If you want to give it a go here are the amounts I used;
4 sticks of cinnamon, 6 star anise, 8 cloves and 5 cardamom pods
Pulse the above in a coffee or spice grinder so they are roughly ground, you don’t want a fine powder.
Use roughly 1/4 teaspoon of this mixture with one teaspoon of tea per mug of Chai.
At some point I will have a go at brewing a proper Indian Masala Chai. For this the whole spices are simmered in the water with the tea before milk and probably a little too much sugar is added.
Here is how Rick Stein recommends doing it in his excellent book Rick Stein’s India.

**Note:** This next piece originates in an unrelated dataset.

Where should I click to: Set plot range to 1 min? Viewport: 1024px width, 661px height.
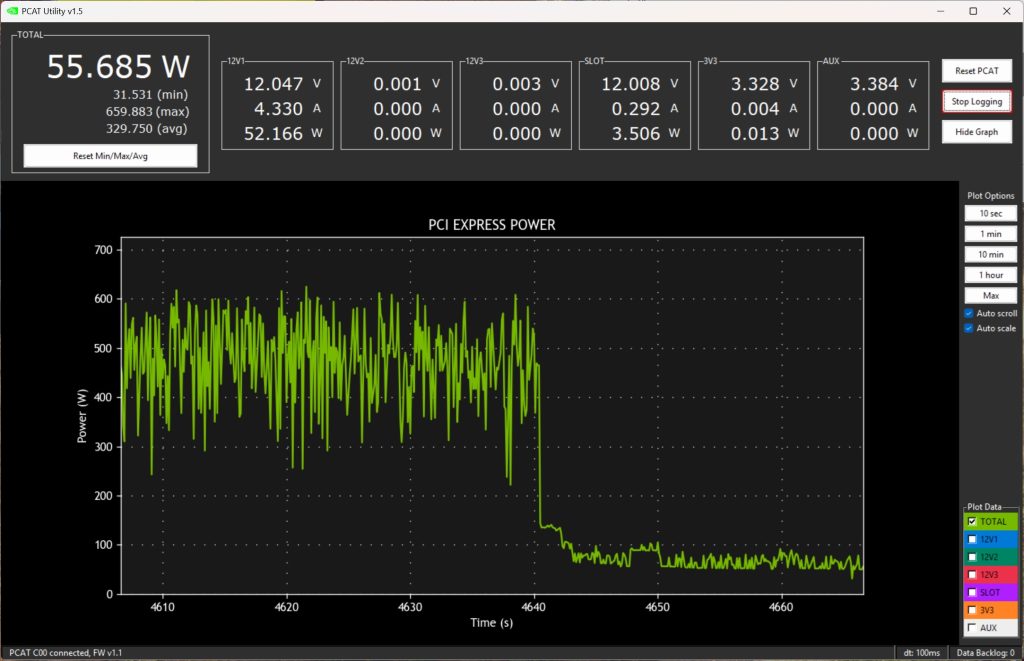(x=990, y=234)
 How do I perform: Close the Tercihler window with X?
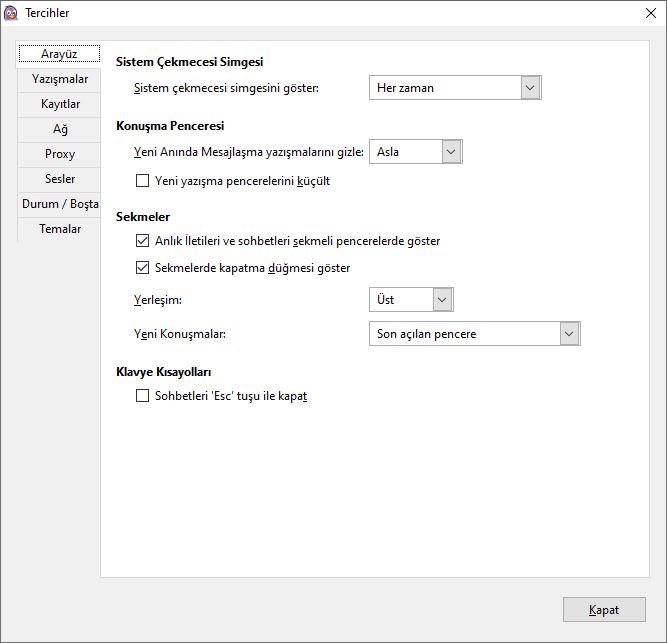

1 black cardamom pod, bruised with a rolling pin
15 green cardamom pods, bruised with a rolling pin
4 black peppercorns
8cm piece of cinnamon stick, broken in 1/2
4 tsp black tea leaves (equivalent to about two bags if using bags)
2tsp sugar, plus extra to taste
Put the spices into a saucepan with the water. Bring back to the boil, add the tea and turn down the heat to low and simmer for 7 minutes. Stir in the sugar and milk, bring back to a simmer for 3 minutes. Strain through a fine strainer and serve, adding more sugar to taste.
You could try making the delicious Indian sweet Jalebi to go with your Chai. Mr Stein has a recipe from the same book the above recipe is from.
Right… think I’ll go and make myself a nice cup of Chai!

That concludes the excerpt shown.